One of Silicon Valley’s most successful venture capitalists doesn’t see the economy rebounding anytime soon and is warning its portfolio companies to tighten their belts in the meantime.
In a 52-page presentation seen by CNBC, Sequoia lays out a litany of risks making it harder for founders to raise funds and operate. The memo, first reported by The Information, was released last Monday by Sequoia partners Alfred Lin, Roelof Botha, Doug Leone and Carl Eschenbach, and others.
“We think this is a Crucible moment,” reads the presentation. “First and foremost, we need to recognize the changing environment and shift our mindset to respond with intention rather than regret.”
Sequoia, known for its early investments in Apple, Google and Airbnb, sounded the alarm before other crises. The company issued a memo titled “RIP Good Times” as the economy slumped in 2008, and a widely read “Black Swan” memo at the start of the coronavirus pandemic.
In the most recent, Sequoia points to sustained inflation and geopolitical strife limiting the possibility of a “quick political fix” such as interest rate cuts or quantitative easing.
Sequoia’s partners said they got one factor wrong in the latest memo: underestimating the monetary and fiscal policy response that followed the covid crisis, “and the distortion field that created” on the steps.
“This time around, a lot of those tools have been exhausted,” the presentation said. “We don’t think this will be another steep correction followed by an equally rapid V-shaped recovery as we saw at the start of the pandemic.”
Sequoia joins a chorus of venture capitalists and investors on Twitter warning founders of the current macro environment.
As Lightspeed put it in a blog post last week, “The boom times of the past decade are unambiguously over.”
Tech companies that have seen phenomenal growth during the pandemic are already taking steps to cut costs by cutting jobs or freezing hiring. Klarna said this week that it plans to lay off around 10% of its global workforce, following similar announcements from Robinhood and Netflix. Meta, Uber and Nvidia, Facebook’s parent company, are also among the companies slowing hiring.
Sequoia sees this as a potential silver lining for recruiting, as “all FANGs have hiring freezes.” The company urged its founders to review projects, research and development, marketing and other expenses to be prepared to cut costs and avoid a “death spiral”.
“Companies that move the fastest have the most leads and are most likely to avoid the death spiral,” the memo reads. “Look at this as an incredible opportunity. You play your cards right and you will come out of this as a strong entity.”
Forget “growth at all costs”
Stock markets have been rocked in recent months by inflation fears, the war in Ukraine, supply chain issues and the Fed’s decision to raise interest rates. Sequoia reports that the Nasdaq recorded its third largest decline in twenty years and that many high-growth stocks lost two years of price appreciation. For example, 61% of all software, internet and fintech companies are trading below pre-pandemic prices.

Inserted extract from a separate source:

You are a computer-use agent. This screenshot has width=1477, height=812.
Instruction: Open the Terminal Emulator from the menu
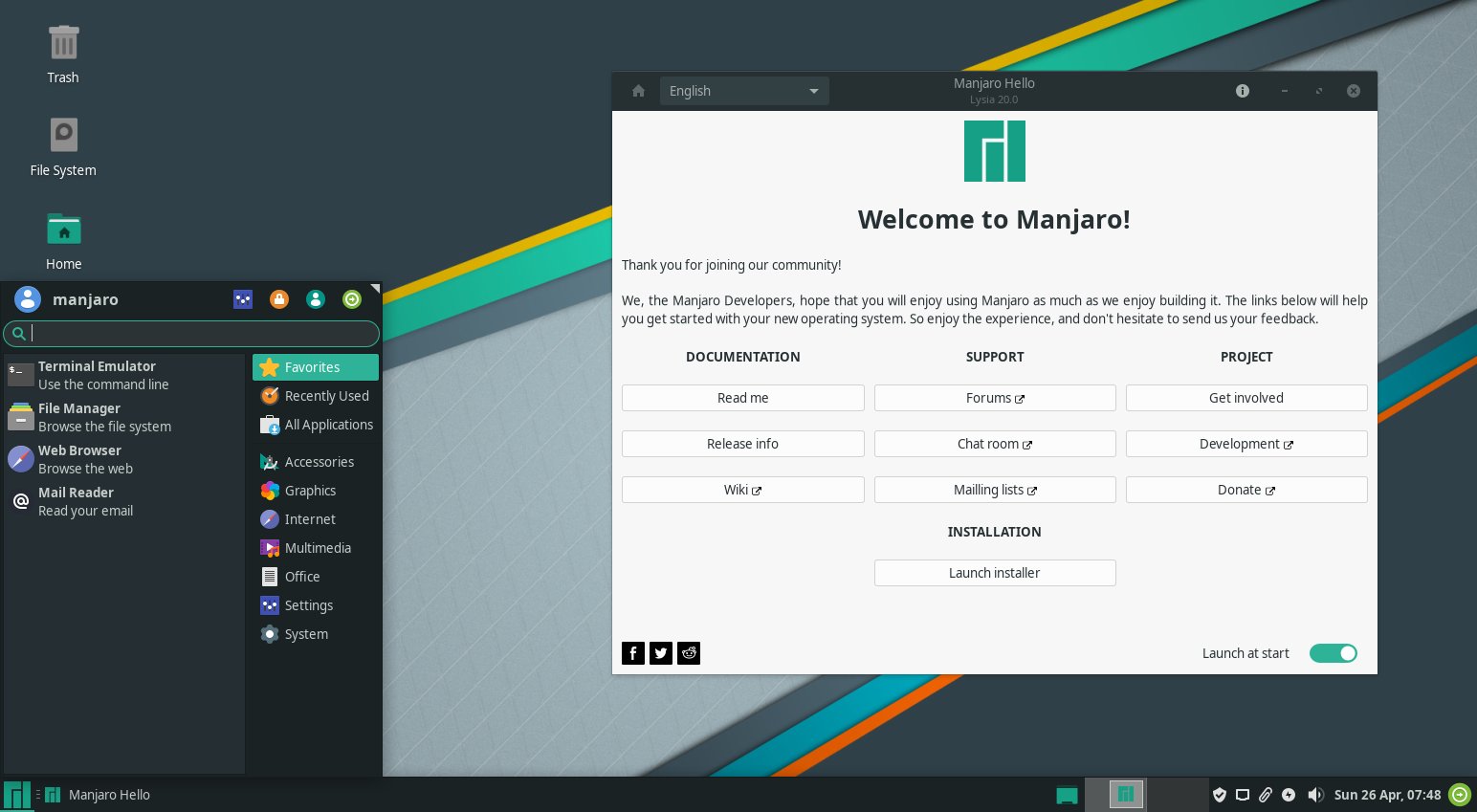(96, 375)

“The era of reward for hypergrowth at all costs is rapidly coming to an end,” the Sequoia memo says, noting that software revenue multiples have halved in the past six months and are trading below of the 10-year average. “It may not translate overnight to your valuation, but over the medium to long term, disciplined and sustainable growth is always rewarded and results in significant appreciation in value.”
On top of all this, they warn that “cheap capital” does not come to the rescue. Crossover hedge funds, which have tapped into private markets and venture capital investment in recent years, are “nursing their wounds in hard-hit public portfolios,” the company said.

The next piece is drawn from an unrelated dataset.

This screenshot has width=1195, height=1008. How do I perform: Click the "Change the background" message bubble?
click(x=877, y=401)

Still, Sequoia points to an opportunity for resilient founders. Partners cite Cisco after the 1981 crash, Google and PayPal surviving the dot-com breakup, Airbnb emerging from the financial crisis, and DoorDash navigating the pandemic. The winners, they said, are those willing to confront challenges that “may have been masked in the exuberance and distortions of free capital over the past two years.”
Michelle Bailhe, a partner on Sequoia’s growth team, told CNBC that the appropriate amount of cost reduction for each company depends on activity and cash burn, and not everything will result in a freeze on hires. In some cases, it is better to “keep your foot on the accelerator in your core business because you can come out of it even stronger”.
“The message we wanted to get across to founders was that for the best companies, this should be your time to shine, because when it’s easy for everyone to fundraise and get demand, you don’t see so much the strength of some of the distinctive elements companies and teams,” Bailhe told CNBC’s Crypto World on Wednesday. “The playing field has become more difficult, which would benefit the types of people who take advantage of this opportunity the most.”